But Armstrong had very strong opinions about what an in-law apartment should be -- and should not be.

"I told her I didn't want to live over a garage or in a basement," said Armstrong, a retired call center manager for Verizon. "I wanted it to be my own home."

Armstrong was living in a beachfront condo in Old Orchard Beach when she had the talk with her daughter, and thought any in-law apartment was somewhere far down the road. But then her daughter and son-in-law started looking for a bigger home for their family and found one, in a newer Scarborough neighborhood.

And it had an attached in-law apartment.

But the existing apartment was tiny -- the size of one large room maybe -- and had doors leading to and from the main house.

Armstrong and her husband, Allan Pelletier, wanted a larger place than the existing apartment. And Armstrong definitely didn't want doorways from the main house into her apartment.


So Armstrong and Pelletier hired builder Ray Labonte and architect Travis Kinney to help them transform the small apartment into an 800-square-foot cottage that happens to be attached to a larger house.
::::
■ Short exercise A: List every person the in-law apartment passage mentions by name.

■ Raw records:
::::
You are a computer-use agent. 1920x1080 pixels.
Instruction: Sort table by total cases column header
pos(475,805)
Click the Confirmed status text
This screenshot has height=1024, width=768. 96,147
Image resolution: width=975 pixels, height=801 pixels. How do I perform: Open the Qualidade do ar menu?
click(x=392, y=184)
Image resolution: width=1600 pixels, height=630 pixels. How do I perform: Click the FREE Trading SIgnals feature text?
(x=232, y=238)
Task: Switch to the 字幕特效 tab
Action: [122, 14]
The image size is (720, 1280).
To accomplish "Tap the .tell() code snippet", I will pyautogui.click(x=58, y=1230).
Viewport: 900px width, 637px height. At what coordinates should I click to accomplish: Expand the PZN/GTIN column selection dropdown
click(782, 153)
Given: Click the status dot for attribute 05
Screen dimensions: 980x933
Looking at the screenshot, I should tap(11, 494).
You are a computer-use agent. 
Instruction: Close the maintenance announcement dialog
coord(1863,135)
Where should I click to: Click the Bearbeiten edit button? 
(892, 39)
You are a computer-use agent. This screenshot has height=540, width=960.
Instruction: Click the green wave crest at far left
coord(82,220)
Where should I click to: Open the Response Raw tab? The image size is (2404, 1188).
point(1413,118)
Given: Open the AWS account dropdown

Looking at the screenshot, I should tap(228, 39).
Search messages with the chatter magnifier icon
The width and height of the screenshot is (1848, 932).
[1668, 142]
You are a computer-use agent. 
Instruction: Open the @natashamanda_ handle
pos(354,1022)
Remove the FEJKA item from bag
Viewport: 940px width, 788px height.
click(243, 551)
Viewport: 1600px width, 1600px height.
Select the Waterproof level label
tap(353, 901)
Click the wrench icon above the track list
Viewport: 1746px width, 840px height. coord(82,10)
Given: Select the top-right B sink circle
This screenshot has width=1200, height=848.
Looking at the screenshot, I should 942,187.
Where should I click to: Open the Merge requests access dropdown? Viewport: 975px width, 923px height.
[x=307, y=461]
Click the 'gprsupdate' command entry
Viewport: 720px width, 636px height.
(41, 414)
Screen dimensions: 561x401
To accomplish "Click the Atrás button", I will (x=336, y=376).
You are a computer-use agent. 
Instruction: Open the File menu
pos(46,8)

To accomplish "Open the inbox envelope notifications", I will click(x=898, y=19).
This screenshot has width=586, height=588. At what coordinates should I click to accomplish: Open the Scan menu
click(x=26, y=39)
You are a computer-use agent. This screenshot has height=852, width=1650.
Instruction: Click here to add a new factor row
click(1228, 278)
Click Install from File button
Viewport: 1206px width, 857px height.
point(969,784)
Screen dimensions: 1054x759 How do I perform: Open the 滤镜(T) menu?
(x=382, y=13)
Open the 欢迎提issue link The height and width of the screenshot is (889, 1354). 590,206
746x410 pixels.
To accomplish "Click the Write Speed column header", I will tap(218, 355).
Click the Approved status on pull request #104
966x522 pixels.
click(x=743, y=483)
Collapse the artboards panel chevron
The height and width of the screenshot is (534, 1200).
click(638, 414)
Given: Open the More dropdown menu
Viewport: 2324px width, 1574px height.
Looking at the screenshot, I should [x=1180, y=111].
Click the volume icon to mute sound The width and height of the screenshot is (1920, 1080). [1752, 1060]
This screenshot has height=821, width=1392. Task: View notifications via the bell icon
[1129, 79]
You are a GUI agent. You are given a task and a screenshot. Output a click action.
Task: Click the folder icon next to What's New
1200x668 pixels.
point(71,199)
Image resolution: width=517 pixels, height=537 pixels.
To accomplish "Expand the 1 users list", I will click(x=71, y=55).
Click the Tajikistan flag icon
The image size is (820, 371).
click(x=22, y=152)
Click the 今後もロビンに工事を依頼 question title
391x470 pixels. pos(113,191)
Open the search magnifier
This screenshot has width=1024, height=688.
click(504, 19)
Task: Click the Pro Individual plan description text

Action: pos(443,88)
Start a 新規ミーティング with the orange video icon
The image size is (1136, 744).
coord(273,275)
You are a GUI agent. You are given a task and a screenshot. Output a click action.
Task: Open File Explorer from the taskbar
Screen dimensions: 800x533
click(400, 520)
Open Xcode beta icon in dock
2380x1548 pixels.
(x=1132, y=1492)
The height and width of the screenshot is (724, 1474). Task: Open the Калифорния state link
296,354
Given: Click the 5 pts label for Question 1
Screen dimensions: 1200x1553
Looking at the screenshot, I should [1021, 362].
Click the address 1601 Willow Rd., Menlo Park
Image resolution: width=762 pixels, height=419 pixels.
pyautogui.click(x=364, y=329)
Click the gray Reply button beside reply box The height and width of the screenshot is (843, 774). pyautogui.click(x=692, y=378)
::::
■ Short exercise B: In the records, switch "pixels" to "px" and leave everything else as it is. Begin at the line that has "Image resolution: width=975", stop after the line that has "will pyautogui.click(x=58, y=1230).", and return only those lines.

■ Complete response A: Armstrong, Allan Pelletier, Ray Labonte, Travis Kinney

■ Complete response B:
Image resolution: width=975 px, height=801 px. How do I perform: Open the Qualidade do ar menu?
click(x=392, y=184)
Image resolution: width=1600 px, height=630 px. How do I perform: Click the FREE Trading SIgnals feature text?
(x=232, y=238)
Task: Switch to the 字幕特效 tab
Action: [122, 14]
The image size is (720, 1280).
To accomplish "Tap the .tell() code snippet", I will pyautogui.click(x=58, y=1230).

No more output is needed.